Rubén Darío. (1867 -1916 )


Eran días de Diciembre de 1866. Una carreta había salido de León, con dos mujeres, Josefa Sarmiento y su joven sobrina Rosa Sarmiento de García Darío. La tía era en viaje para motivos de comercio, mientras la sobrina esperaba el nacimiento de su primer hijo. Aires de Navidad harían frio a los caminos, y Rosa, muy pensativa, soñaba con Belén, el pueblecito donde nacío el Mesías. Rosa había dejado la gran ciudad, León, iba a esperar a su propio niño en otro pueblo pintoresco: Metapa. Que paz, como la paz de que habla el Evangelio como señal del nacimiento divino. ¿Qué clase de niño era que iba a nacer en días pascuales? Felíx Rubén Garcia-Sarmiento conocido como Rubén Darío, nacío el 18 de enero en Metapa, Nicaragua pero su familia se mudó a León un mes después de su nacimiento. 

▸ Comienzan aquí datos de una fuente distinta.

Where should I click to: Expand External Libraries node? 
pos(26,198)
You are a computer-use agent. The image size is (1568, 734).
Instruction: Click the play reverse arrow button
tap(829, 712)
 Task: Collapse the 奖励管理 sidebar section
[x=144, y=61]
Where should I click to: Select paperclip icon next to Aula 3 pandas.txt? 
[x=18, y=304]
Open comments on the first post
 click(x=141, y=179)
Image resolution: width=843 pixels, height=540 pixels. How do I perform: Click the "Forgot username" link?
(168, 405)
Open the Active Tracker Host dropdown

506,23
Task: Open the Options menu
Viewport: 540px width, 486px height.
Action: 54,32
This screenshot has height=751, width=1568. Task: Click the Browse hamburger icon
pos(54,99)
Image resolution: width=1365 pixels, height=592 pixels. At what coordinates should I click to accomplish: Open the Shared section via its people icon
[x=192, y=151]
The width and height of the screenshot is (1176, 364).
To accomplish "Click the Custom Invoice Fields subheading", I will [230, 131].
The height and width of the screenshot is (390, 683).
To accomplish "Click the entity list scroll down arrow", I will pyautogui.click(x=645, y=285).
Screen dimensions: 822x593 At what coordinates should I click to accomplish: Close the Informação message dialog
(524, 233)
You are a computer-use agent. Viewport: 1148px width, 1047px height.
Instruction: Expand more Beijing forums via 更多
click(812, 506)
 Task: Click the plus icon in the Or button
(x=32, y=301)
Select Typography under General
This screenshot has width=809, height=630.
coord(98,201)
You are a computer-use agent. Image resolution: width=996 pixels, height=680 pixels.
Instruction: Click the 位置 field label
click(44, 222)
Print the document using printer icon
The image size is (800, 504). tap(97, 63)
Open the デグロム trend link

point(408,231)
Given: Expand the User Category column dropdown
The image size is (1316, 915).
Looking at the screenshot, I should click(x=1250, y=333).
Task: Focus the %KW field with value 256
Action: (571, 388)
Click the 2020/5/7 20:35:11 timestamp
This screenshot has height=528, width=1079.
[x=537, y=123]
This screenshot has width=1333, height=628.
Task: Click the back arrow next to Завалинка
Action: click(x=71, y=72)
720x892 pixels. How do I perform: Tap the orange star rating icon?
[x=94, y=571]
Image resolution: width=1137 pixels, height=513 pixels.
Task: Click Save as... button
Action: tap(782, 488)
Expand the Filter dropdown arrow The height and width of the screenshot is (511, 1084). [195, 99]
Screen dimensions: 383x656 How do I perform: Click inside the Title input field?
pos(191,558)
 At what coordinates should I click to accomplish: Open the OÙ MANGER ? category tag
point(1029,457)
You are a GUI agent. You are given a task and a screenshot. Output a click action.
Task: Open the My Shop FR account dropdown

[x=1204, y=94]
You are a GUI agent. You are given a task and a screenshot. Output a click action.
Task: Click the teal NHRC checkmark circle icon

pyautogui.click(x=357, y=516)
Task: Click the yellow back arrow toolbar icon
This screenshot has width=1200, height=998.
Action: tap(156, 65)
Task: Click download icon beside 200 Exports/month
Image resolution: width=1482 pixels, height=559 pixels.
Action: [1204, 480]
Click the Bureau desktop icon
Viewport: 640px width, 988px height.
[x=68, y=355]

A la edad de doce años Rubén Darío publico sus primos poemas "La Fé", "Una Lagrima" y "El Desengaño". En 1882 cuando Rubén tenía solamente quince años se presento antes del Presidente Joaquin Zavala. Preguntó al Presidente si el pudiera ir a estudiar en Europa. Pero Darío le preguntó este después de haberle presentado un poema muy en contra de su patria y la religión de su patria. Después de haber oido este poema el Presidente le dío; una respuesta muy única a Rubén Darío. Le dijo, " Hijo mío, si asi escribes ahora contra la religión de tus padres y de tu patria, que será si te vas a Europa a aprender cosas peores?". Y por esto Darío no fue a Europa. 

Después se casó con Rosario Murillo, y se mudaron a El Salvador donde encontré a Francisco Gavidia. Gavidia le presentó la poesia Castileña.En 1883, volvio a Nicaragua. Rubén Darío tení muchos trabajos en su vida, pero una cosa que puede ser probablemente la más importante es que Darío es considerado el padre del modernismo.El modernismo es un movimiento muy importante en la historia de la literatura española. El Modernismo fue hecho por el symbolismo de los franceses y la escuela parnasiana. Pero mucho más viene de los franceses porque el modernismo es muy espotáneo, pero mucho del modernismo viene de los classicos españoles también.Rubén Darío participó con, o fue el líder de, muchos movimientos literarios en Chile, España, Argentina, y Nicaragua. 

El movimiento modernista era una recopilación de tres movimientos de Europa: romanticismo, símbolismo, y el parnasianismo. Estas ideas expresan pasión, arte visual, y armonías y ritmos como música. Darío fue un genio de este movimiento. Su estilo es exótico y muy colorado. Sus poemas especialmente contienen todos estos sentimientos. En su poema "Canción de Otoño en Primavera." hay mucha evidencia de pasión y emociones fuertes. Pronto muchos literarios comenzaron a usar su estilo en una forma muy elgante, y cuidadosa, usando su estilo y sus palabras para hacer musíca con la poesía. Su talento fue reconocido y por eso empezó a escribir más y mejor. Luego, viajó a España donde sucumbió a mucha influencia de Europa,una influencia muy liberal. 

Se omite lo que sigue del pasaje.